**Records for this task**:
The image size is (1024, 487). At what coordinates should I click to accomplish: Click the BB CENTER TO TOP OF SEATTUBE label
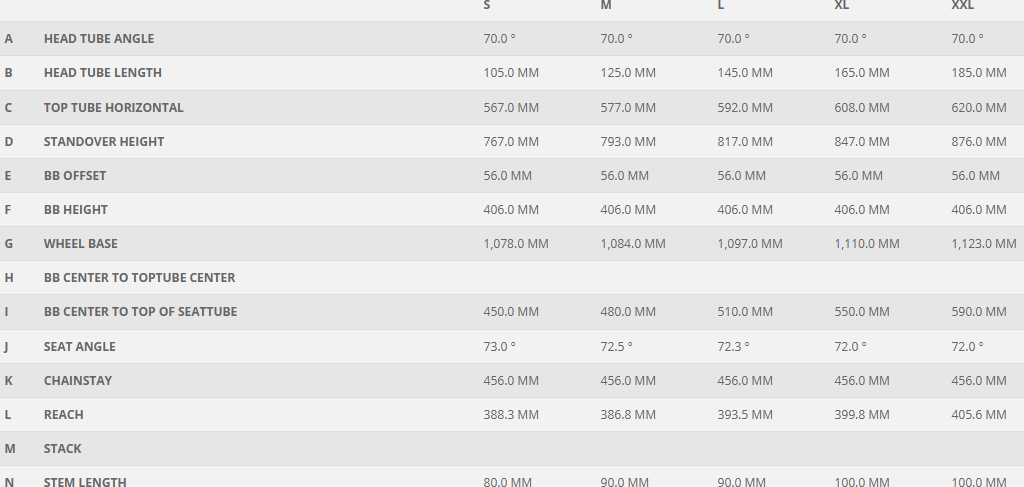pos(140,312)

...

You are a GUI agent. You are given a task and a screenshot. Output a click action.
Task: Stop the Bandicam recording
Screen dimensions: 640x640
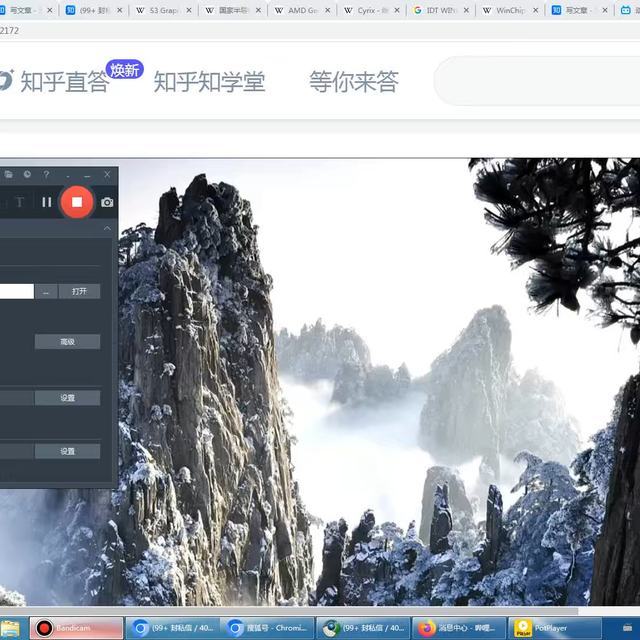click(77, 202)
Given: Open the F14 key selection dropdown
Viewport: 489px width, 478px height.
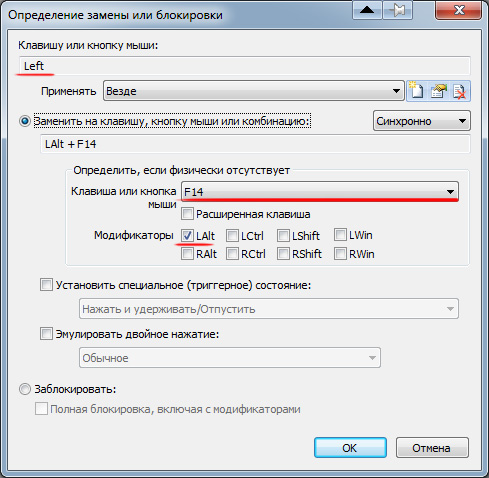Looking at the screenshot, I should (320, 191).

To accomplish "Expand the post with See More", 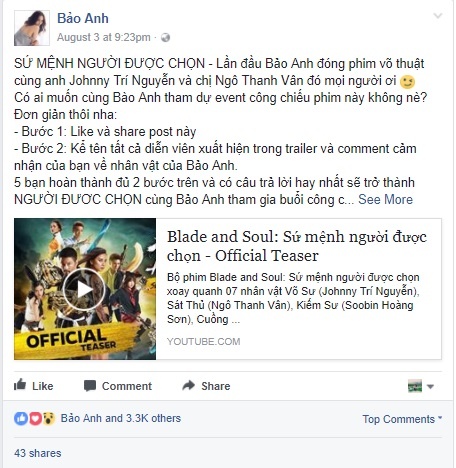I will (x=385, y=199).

* * *

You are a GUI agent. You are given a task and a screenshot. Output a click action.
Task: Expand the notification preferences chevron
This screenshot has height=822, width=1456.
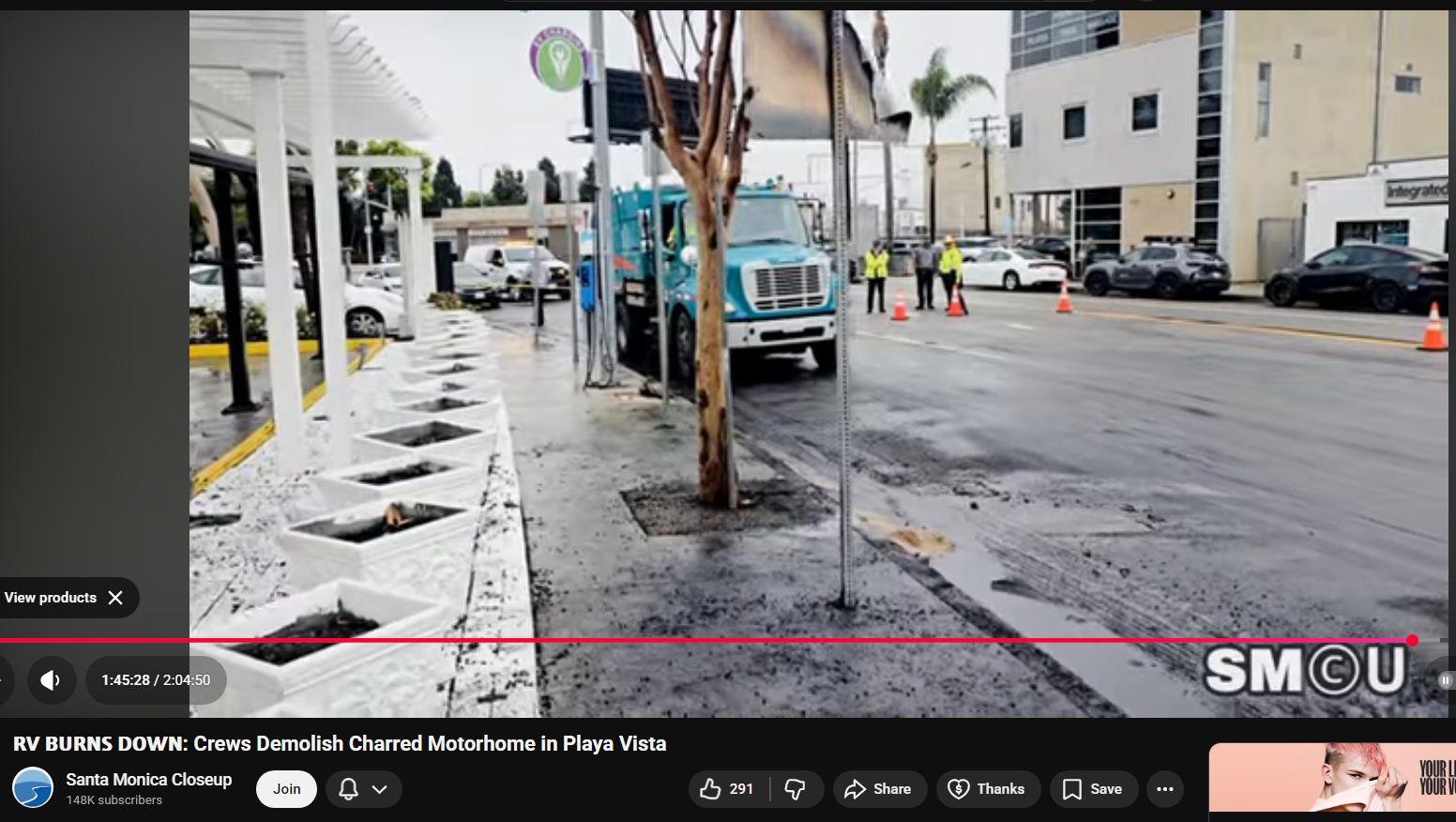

**Your objective**:
In the listing above, transcribe exactly everything from the line containing "Task: Expand the" down to the line containing "This screenshot has height=822, width=1456.", including both and nothing more.

**Solution to the problem**:
Task: Expand the notification preferences chevron
This screenshot has height=822, width=1456.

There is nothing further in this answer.